Lore: "The Apple"
How field hockey came to America—and Bryn Mawr.
Constance Applebee (1873–1981) is credited with single-handedly introducing field hockey to America. The British native also played an outsize role in Bryn Mawr’s history, serving as athletic director from 1904 to1929.
A graduate of the British College of Physical Education, Applebee first came to America in 1901 to take a women’s physical education course at Harvard University. Explaining the British sport of field hockey one day to her classmates, she demonstrated the game to them in a courtyard behind the Harvard gymnasium.
That fall, Applebee toured the Northeast and introduced the sport to several women’s colleges including Vassar, Wellesley, Bryn Mawr, Smith, Mount Holyoke, Radcliffe, and Wheaton Female Seminary. She took the time at each stop to coach both faculty and students on the finer points of the game.
At Bryn Mawr, where Applebee remained a visiting coach until 1971 (when she was 97), she also introduced water polo, cricket, archery, and lacrosse, and she established the rule that all students must be able to swim before they graduate.
A stern coach who was loved by her students, Applebee was known affectionately as “The Apple.”
Applebee was a founding member of the American Field Hockey Association and published The Sportswoman, the first magazine dedicated to women athletes.
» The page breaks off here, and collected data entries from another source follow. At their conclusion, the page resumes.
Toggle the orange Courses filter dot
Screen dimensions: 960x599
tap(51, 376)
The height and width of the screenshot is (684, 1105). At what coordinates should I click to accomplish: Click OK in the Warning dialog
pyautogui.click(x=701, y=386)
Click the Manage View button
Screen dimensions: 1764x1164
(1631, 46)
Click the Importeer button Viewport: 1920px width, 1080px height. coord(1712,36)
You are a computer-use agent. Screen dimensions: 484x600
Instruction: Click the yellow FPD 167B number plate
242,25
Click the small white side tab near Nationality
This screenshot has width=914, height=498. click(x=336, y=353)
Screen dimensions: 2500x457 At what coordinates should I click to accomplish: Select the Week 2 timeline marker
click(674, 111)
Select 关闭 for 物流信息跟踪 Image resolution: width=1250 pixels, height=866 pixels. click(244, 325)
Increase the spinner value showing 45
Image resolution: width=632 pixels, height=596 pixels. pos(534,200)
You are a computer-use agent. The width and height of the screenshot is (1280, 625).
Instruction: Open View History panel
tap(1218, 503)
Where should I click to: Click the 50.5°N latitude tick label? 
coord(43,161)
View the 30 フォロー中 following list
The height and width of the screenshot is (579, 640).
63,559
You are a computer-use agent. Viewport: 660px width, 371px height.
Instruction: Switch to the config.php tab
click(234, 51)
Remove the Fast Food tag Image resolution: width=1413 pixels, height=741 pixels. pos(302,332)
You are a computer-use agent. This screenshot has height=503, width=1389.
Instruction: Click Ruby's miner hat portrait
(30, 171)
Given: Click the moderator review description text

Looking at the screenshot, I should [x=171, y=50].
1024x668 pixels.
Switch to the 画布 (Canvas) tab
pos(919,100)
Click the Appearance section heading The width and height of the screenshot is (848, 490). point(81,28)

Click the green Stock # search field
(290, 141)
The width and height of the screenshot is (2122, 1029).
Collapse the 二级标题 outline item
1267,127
She was instrumental in making the Philadelphia area a center for women’s field hockey and for many years ran a renowned field hockey camp in the Poconos.
A specially designed stick was made for her by Spalding and was soon copied in England, where the model was known as the Applebee hockey stick.
Applebee died in 1981 at the age of 107 in an English nursing home. She was inducted into the International Women’s Sports Hall of Fame in 1991.